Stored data
======
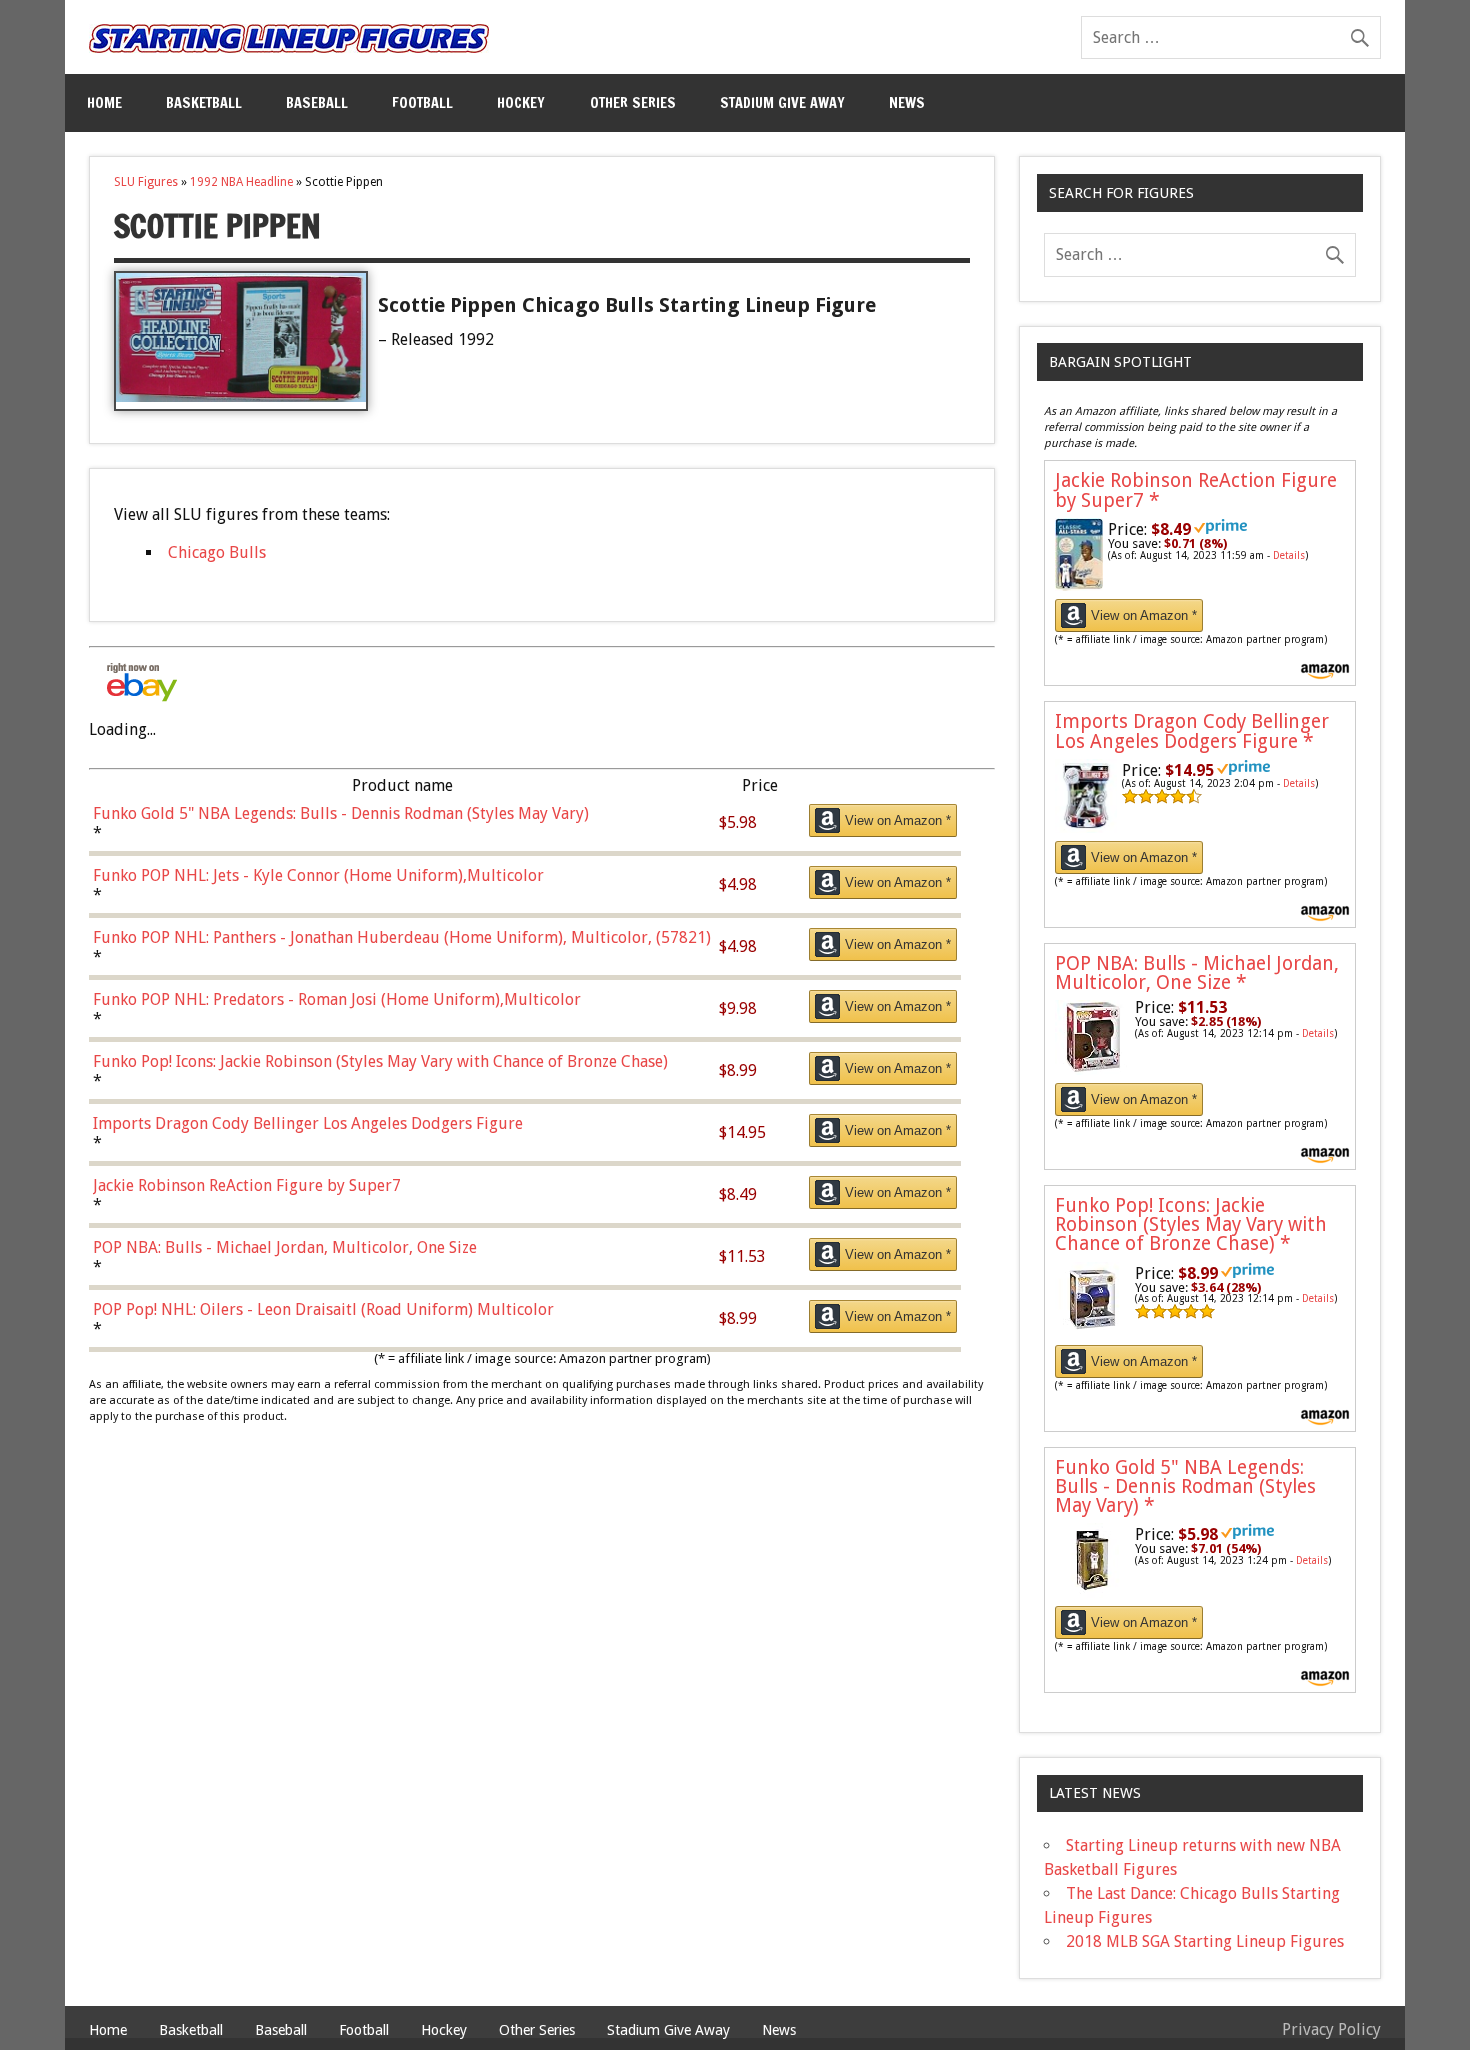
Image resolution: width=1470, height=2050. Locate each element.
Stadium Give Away (782, 102)
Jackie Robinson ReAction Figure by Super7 (1196, 490)
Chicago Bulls (217, 552)
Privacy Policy (1331, 2029)
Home (104, 102)
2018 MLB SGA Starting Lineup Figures (1205, 1941)
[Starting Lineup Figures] (289, 38)
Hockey (521, 102)
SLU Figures (146, 182)
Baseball (317, 102)
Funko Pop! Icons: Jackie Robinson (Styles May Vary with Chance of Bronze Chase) (1191, 1224)
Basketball (204, 102)
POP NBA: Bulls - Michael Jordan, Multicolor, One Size (1197, 973)
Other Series (633, 102)
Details (1289, 555)
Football (422, 102)
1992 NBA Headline (241, 182)
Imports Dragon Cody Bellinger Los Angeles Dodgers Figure (1192, 731)
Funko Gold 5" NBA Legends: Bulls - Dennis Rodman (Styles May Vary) (1185, 1486)
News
======
→ EXERCISE AIM
Repeat the data word for word, excluding any image.

→ TASK OUTPUT
Image resolution: width=1470, height=2050. Locate each element.
Stadium Give Away (782, 102)
Jackie Robinson ReAction Figure by Super7 (1196, 490)
Chicago Bulls (217, 552)
Privacy Policy (1331, 2029)
Home (104, 102)
2018 MLB SGA Starting Lineup Figures (1205, 1941)
[Starting Lineup Figures] (289, 38)
Hockey (521, 102)
SLU Figures (146, 182)
Baseball (317, 102)
Funko Pop! Icons: Jackie Robinson (Styles May Vary with Chance of Bronze Chase) (1191, 1224)
Basketball (204, 102)
POP NBA: Bulls - Michael Jordan, Multicolor, One Size (1197, 973)
Other Series (633, 102)
Details (1289, 555)
Football (422, 102)
1992 NBA Headline (241, 182)
Imports Dragon Cody Bellinger Los Angeles Dodgers Figure (1192, 731)
Funko Gold 5" NBA Legends: Bulls - Dennis Rodman (Styles May Vary) (1185, 1486)
News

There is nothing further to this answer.